As it turned out, most people didn’t have those experiences. The breathlessness was asthma, which was managed with inhalers before disappearing completely in my mid-teens (around the same time as I started smoking – apparently many asthmatics have that experience). The misty blackboard was down to mild short-sightedness, easily cured by glasses. The blue and green issues were colour-blindness – I can still remember being told I could never be a fighter pilot when the colour vision tester came to school. But the last one hung around. I just always thought people had a high-pitched drone working away in their ears. I sort of thought of it as the sound of my brain working. Turns out that’s exactly what it is, though not in a good way.
About five years ago, that noise in my ears became steadily and dramatically worse. Actually, in one ear only, the left one. At the same time, I lost a bit of hearing in that ear, then a bit more, then a lot more. Conversations in crowded environments became difficult (but hadn’t they always been a bit difficult? Where was the boundary?), and I went to my GP, who confirmed I’d lost a bit of hearing (though not enough to warrant a National Health Service hearing aid) and sent me for an MRI scan to check nothing more sinister was going on. He never said what that sinister something might be, but I assumed he was talking Tumours and possibly Cancer, capitalised and scary.

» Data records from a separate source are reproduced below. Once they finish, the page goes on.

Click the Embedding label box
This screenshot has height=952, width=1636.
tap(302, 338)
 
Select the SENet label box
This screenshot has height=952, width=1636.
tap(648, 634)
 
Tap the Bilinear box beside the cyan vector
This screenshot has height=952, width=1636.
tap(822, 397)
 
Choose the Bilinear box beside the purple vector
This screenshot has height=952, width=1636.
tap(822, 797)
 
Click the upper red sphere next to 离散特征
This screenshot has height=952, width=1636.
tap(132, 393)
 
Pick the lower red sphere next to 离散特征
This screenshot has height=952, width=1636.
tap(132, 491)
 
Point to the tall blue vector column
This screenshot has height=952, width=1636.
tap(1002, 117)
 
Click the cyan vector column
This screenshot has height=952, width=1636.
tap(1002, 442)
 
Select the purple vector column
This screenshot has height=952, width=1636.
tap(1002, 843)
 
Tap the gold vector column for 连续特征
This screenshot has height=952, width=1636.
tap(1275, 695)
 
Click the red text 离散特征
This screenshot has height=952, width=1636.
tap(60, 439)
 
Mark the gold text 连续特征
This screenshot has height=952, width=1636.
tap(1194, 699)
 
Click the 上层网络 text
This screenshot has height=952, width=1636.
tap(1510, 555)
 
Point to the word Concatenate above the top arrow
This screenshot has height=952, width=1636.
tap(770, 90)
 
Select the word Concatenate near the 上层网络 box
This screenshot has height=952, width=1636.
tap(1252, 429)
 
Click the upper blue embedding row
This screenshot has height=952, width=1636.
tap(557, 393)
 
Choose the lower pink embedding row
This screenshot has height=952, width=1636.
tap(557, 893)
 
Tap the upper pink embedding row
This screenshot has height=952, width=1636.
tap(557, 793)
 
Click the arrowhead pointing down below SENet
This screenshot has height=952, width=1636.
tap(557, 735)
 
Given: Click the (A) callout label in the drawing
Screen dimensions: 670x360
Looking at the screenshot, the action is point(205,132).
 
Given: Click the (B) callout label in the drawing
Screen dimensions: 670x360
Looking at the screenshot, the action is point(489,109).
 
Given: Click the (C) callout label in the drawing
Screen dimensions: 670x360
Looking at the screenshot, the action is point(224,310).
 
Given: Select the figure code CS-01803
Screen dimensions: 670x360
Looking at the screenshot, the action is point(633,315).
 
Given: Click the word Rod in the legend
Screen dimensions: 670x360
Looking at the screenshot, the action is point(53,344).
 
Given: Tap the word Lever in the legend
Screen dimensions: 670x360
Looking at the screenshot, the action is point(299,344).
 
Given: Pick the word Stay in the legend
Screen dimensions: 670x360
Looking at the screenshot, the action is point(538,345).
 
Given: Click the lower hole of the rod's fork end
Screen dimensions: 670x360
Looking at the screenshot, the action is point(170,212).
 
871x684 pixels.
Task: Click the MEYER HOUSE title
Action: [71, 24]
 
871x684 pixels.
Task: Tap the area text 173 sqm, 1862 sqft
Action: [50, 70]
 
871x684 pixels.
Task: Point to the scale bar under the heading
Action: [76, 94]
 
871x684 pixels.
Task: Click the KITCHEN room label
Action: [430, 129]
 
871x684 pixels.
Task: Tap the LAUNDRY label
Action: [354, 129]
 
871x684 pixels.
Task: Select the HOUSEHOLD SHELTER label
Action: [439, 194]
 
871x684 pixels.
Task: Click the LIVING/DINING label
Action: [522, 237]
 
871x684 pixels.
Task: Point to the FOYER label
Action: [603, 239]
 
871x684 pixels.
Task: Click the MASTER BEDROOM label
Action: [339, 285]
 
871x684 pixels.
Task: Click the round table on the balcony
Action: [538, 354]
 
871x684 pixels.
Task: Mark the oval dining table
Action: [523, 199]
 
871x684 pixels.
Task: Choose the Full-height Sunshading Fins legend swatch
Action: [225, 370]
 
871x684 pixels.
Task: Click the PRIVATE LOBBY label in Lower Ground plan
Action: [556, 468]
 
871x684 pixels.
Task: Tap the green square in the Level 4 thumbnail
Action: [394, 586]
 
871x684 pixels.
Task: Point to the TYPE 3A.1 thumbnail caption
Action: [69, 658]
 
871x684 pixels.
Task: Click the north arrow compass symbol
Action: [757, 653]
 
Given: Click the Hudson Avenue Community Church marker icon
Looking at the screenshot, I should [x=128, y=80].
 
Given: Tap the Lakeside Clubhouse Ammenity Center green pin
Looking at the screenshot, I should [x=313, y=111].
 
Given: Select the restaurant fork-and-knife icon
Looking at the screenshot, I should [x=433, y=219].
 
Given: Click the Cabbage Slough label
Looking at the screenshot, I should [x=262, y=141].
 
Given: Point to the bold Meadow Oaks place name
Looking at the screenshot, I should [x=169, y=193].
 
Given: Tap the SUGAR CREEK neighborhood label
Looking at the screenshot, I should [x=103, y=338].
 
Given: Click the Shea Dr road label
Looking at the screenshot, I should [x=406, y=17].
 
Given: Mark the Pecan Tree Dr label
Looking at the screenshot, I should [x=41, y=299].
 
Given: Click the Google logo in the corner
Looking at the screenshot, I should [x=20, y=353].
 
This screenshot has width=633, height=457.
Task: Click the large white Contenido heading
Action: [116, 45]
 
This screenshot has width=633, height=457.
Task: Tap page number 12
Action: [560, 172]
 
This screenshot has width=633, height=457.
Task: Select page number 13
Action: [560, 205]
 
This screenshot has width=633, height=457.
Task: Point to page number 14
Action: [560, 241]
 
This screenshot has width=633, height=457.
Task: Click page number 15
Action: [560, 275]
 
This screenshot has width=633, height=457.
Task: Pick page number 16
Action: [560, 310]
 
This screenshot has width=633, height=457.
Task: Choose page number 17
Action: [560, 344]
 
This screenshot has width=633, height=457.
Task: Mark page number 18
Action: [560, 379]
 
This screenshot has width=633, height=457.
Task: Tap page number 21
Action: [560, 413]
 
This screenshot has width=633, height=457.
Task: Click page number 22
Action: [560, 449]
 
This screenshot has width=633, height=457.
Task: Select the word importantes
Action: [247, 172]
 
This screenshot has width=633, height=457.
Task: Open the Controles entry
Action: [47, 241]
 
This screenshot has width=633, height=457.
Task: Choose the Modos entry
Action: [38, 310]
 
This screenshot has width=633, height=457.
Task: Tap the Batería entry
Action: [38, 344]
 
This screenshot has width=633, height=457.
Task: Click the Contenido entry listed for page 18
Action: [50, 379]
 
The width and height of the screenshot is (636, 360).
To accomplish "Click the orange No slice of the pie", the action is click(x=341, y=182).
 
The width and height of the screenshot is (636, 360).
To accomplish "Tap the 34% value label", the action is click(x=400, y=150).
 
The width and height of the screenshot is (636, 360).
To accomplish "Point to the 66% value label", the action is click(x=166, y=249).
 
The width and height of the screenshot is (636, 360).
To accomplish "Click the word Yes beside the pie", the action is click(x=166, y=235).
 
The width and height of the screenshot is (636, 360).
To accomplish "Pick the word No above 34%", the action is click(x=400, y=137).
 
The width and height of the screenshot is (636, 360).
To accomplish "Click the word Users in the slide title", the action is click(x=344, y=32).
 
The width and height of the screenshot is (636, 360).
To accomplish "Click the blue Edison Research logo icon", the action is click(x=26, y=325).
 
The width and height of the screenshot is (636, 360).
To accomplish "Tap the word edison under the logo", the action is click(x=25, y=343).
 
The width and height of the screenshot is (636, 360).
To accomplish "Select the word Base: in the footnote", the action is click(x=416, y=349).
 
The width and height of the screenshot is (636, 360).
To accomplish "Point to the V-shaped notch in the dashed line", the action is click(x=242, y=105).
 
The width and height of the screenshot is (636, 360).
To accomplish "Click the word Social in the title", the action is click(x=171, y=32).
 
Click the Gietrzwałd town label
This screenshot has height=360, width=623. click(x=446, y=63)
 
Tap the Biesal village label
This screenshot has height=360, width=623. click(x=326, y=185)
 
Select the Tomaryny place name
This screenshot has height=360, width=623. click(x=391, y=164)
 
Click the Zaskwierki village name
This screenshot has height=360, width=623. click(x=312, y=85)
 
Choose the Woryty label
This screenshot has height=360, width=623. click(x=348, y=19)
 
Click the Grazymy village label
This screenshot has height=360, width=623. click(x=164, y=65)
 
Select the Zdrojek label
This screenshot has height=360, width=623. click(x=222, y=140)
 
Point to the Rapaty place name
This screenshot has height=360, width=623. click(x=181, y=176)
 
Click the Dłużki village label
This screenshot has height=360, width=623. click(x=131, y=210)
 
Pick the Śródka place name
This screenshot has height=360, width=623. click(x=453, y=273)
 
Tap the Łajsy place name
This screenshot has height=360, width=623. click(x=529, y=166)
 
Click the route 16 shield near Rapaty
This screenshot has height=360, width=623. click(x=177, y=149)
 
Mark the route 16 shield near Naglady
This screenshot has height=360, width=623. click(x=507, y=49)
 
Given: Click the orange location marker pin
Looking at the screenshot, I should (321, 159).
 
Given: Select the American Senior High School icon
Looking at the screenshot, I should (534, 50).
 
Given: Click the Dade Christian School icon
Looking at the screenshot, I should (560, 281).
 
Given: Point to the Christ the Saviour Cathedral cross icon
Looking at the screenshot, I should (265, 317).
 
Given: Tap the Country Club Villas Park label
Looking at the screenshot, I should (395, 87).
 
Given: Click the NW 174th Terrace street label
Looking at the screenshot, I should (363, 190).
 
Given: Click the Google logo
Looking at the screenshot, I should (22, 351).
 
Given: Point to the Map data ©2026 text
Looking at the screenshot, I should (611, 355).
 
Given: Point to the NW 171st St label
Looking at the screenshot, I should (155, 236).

The MRI showed – well, nothing. No scary bits, and no explanation for the ear-noise and deafness either. I went to a private hearing clinic and got myself a hearing aid for my left ear, which I wore sporadically, and shifted the balance on all my headphones well over to the left. This, it seemed, would be the new normal. The noise was tinnitus, I was told, and it was just my brain compensating for the weakening audio signals from my ear (oh, great, overthinking again).
It wasn’t a particularly nice new normal, because sometimes the noise can feel deafening. It isn’t really ‘ringing’ either. It’s more like a chord held down at the right hand end of a keyboard – I like to think of it as an A-minor, because I like A-minor, and I’ve learned that the best way to deal with tinnitus is to turn it into something more positive, because the grim reality of losing your hearing and having the gap replaced by your brain making random sounds is pretty depressing. I read somewhere that the number one treatment for tinnitus is antidepressants. This is one of the lousiest things I have ever read.
My tinnitus has a quantum quality. If my brain is busy – if I’m talking, or listening to music on headphones, or basically thinking hard about something, or anything, I can go whole hours without noticing it. But then you do notice it, and it wrenches into reality like a superpositioned electron. The noise, the noise, the fucking noise. The worst times are bedtime (though it doesn’t keep me awake, thankfully), watching low-interest TV, or eating without talking. At those times, it can even become scary, the thought that you’re going to have to live with this droning squeal forever. You begin to think you can never switch off your brain, that you need to keep the damn thing distracted somehow, like I’m doing now, every word and phrase a brick in the wall. The best thing for keeping it away, I’ve found, is a pair of Airpods Pro and a podcast. Maybe that’s how I should live now.
But then, occasionally, it goes away. Not completely, but mostly. And the hearing comes back. It’s happened to me twice now, the second time lasting months. Why this happens, I do not quite know. I do have cranial osteopathy once a month because that works for some people. I take gingko biloba, because that works for others. I take multivitamins, just because. Are any of these working? All I can say is something worked, and then something stopped working, because three months ago the tinnitus came back. But I have to keep on doing those things, because maybe one of them will work again.
Normal medicine seems helpless in the face of this. Despite several doctor visits, and a second MRI scan, I’m no closer to discovering what is causing this distressed soprano buzz. I think the best thing for me is to go back to my younger belief – that everyone hears these noises, and that the frown you occasionally see on a stranger’s face is because they have just, despite themselves, noticed the sodding ringing again.